| TEXT |
⁂

JLE

Torah Thoughts

Parshat  VaYigash

 Torah Thoughts

This week we read the Torah portion "VaYigash" (Genesis 44:18-47:27). 

It contains 106 verses and no commandments.

The end of last week’s portion was a real cliff-hanger. Benjamin was arrested by the viceroy’s minions for stealing his “magical” goblet that had been planted in Benjamin’s sack. The brothers returned, dejected, to the palace.

Our portion opens with Judah’s impassioned monologue before the viceroy. Judah pleads with the mighty ruler to release Benjamin and save his aged father’s life. Judah begged the man to take him as a slave in the place of his younger brother.

Upon hearing Judah’s heartfelt words, the viceroy could no longer contain his pent up emotions. He ordered his servants to leave the room. With five simple Hebrew words, twenty-two years of anguish, shame, pain, isolation and uncertainty were released into the atmosphere. “I am Joseph. Does my father yet live?” Thus began Joseph’s reconciliation with his brothers, his reunion with his father, and the descent of the Children of Israel to Egypt, to fulfill the divine promise to Abraham.

Judah’s words had such a powerful effect on Joseph, precisely because they were what he had been hoping to hear throughout the ordeal he imposed on his brothers.

Judah, the leader of the clan, destined to be the father of the kings of Israel, was the one who took charge in selling Joseph into slavery all those years ago. Judah was the one who could have influenced his brothers to release Joseph. Judah, blinded by animosity, showed no compassion for his father, whose heart would be broken by the loss of his beloved son, or for his brother who faced a bleak future in a foreign land.

⁂

| LISTED RECORDS |
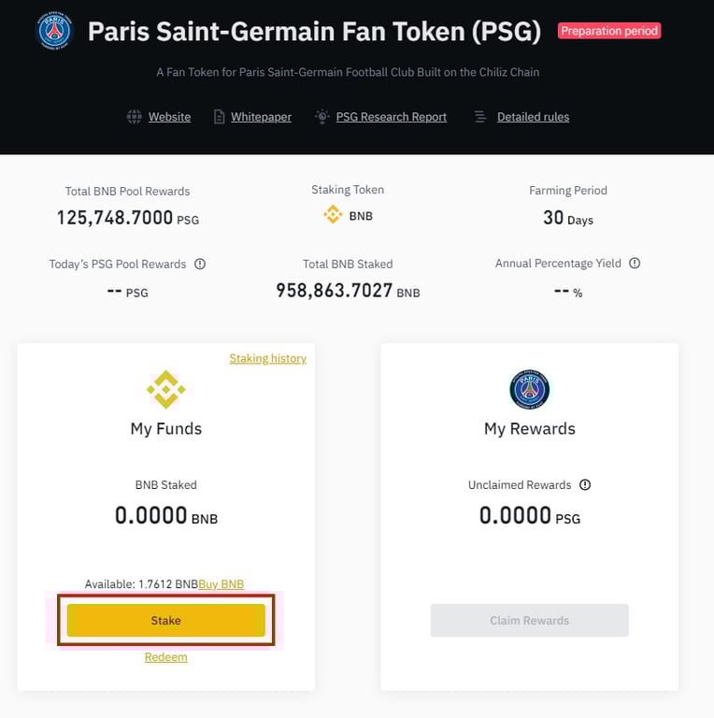Open the Detailed rules link
714x718 pixels.
click(x=534, y=117)
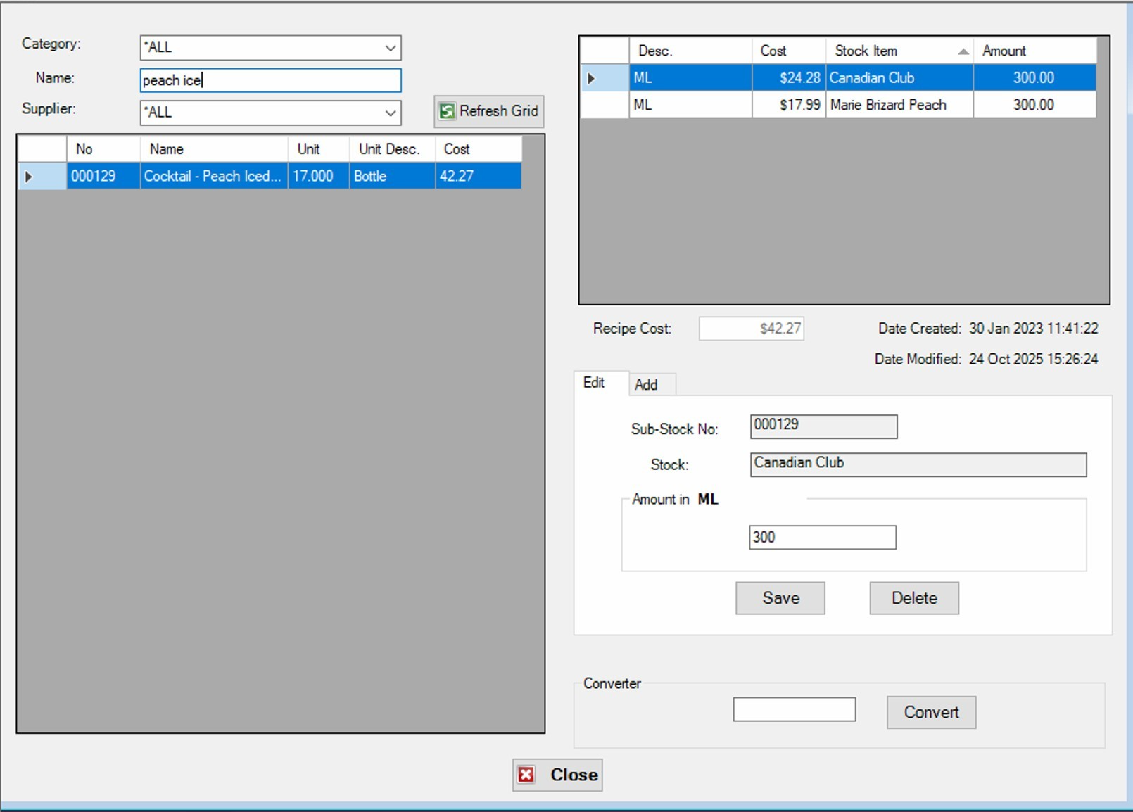Click the Converter input box
1133x812 pixels.
pos(794,709)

⁂

| WHAT YOU ARE ASKED TO DO |
Reproduce the portion of the VaYigash commentary above from "Our portion opens" up to and including "on his brothers.".

| RESULT |
Our portion opens with Judah’s impassioned monologue before the viceroy. Judah pleads with the mighty ruler to release Benjamin and save his aged father’s life. Judah begged the man to take him as a slave in the place of his younger brother.

Upon hearing Judah’s heartfelt words, the viceroy could no longer contain his pent up emotions. He ordered his servants to leave the room. With five simple Hebrew words, twenty-two years of anguish, shame, pain, isolation and uncertainty were released into the atmosphere. “I am Joseph. Does my father yet live?” Thus began Joseph’s reconciliation with his brothers, his reunion with his father, and the descent of the Children of Israel to Egypt, to fulfill the divine promise to Abraham.

Judah’s words had such a powerful effect on Joseph, precisely because they were what he had been hoping to hear throughout the ordeal he imposed on his brothers.